Sequence stratigraphy is the study of rock relationships within a chrono- stratigraphic framework. A chronostratigraphic framework is defined by chronostratigraphic surfaces, where a chronostratigraphic surface is a surface which has younger rocks above and older rocks below the surface. Chrono- stratigraphic surfaces are useful time markers because they are correlatable over large lateral distances. Sequence boundaries are potentially correlatable chronostratigraphic surfaces.

Sequence stratigraphy may be applied at scales that are related to global changes of sea level [Selley, 1998; Mulholland, 1998]. First-order eustatic cycles span at least 50 million years and apply to time-scales on the order of the fossil-bearing Phanerozoic age (Table 2-1). Second-order eustatic cycles span from 3 to 50 million years and apply to time-scales on the order of geologic eras. Third-order eustatic cycles span from 300,000 to 3 million years and apply to time-scales commonly associated with seismic stratigra- phy.

The application of sequence stratigraphy to reservoir characterization has many advantages. Mulholland [ 1998] observed that chronostratigraphic interpretation of seismic lines makes it possible for geophysicists to estimate the geologic age of seismically observed strata to at least the level of a geologic period; improve the accuracy of facies identification; identify probable source rock intervals and the location of probable reservoir facies; and develop both tectonic and sedimentation histories of new or poorly understood basins. Geologists can apply sequence stratigraphy to both clastic and carbonate systems. Sequence stratigraphy can be used to develop more accurate surfaces for mapping and correlating facies; predict reservoir, source and sealing facies; identify stratigraphic traps; and project reservoir trends into areas with limited data.

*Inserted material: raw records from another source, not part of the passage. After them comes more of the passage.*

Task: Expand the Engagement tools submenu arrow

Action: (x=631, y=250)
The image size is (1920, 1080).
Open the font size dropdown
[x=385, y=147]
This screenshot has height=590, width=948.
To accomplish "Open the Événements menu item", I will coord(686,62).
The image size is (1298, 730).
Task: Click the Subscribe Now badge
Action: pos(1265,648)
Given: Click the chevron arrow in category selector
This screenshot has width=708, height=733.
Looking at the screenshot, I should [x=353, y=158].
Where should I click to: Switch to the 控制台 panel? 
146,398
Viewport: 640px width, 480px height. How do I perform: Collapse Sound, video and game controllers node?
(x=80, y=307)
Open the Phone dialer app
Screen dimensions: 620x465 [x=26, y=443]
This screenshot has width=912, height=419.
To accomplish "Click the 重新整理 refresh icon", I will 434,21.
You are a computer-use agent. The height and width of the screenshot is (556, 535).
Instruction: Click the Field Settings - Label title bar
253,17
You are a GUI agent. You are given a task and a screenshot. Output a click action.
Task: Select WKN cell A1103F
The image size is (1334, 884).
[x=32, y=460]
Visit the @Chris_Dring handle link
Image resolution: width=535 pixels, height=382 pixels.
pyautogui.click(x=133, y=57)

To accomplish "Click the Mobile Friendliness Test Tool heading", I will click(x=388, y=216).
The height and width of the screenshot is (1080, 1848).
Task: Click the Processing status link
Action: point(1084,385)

Despite its many advantages, sequence stratigraphy is based on some fundamental assumptions that are subject to dispute [Selley, 1998]. For example, one assumption of sequence stratigraphy is that changes in sea level are global and can be correlated. Another assumption is that seismic reflectors are time horizons, even though seismic reflections occur at the interface between two different lithologies, rather than changes in time. If the assumptions are not satisfied, the application of sequence stratigraphy can yield inaccurate results.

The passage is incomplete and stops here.